# Temp Dog Insurance



## tel999 (Aug 17, 2007)

Hi
After struggling to find an insurance co to cover our two Alsatians whilst we visit Europe for 3 months, we found Pet Plan.

£20 each for the dogs with the first 2 months free, no contract and 28 days notice to cancell.
Hope this may help someone.
Regards
Tel


----------



## patnles (Oct 26, 2006)

Tel, does that mean that your normal pet insurance does not cover trips abroad or are your pouches not insured in uk?
Lesley


----------



## tel999 (Aug 17, 2007)

Hi
On our vets advice we decided not to have permenant cover.
Regards
Tel


----------



## weaver (Jul 25, 2005)

I bemoaned the fact that we hadn't taken out cover on our 9 month old sheltie as we have so far paid out over £800 for referrals to have ingrowing eyelashes removed from her eyes. (We did put a large sum into a pet account in case of emergencies) The vet said that the insurance companies are getting very awkward about a lot of bills, and probably wouldn't have paid out for this anyway.
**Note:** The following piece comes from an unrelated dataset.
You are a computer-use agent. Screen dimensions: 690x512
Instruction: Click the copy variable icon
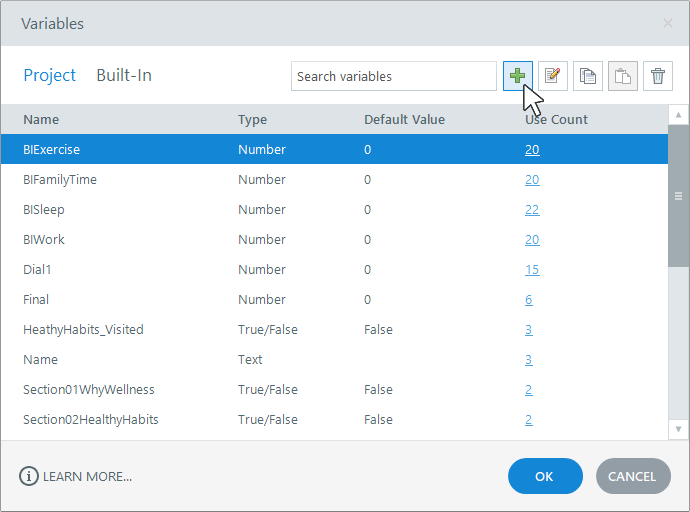click(588, 76)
The vets at the practice were considering stopping their insurances for this reason.

I didn't get any more details about the non-payment of bills, but felt much better about not having any insurance myself. Imagine if I had been paying out for this and still had to pay the full bill myself!

Happy travelling
Louise


----------



## takeaflight (May 9, 2005)

Just check, but for many years we used pet plan only to discover Charlie was not covered in Europe, we now have have Tescos.

Why only insure for when you are away ? my brothers dog jumped onto a broken bottle to date its cost him £2600.00.


----------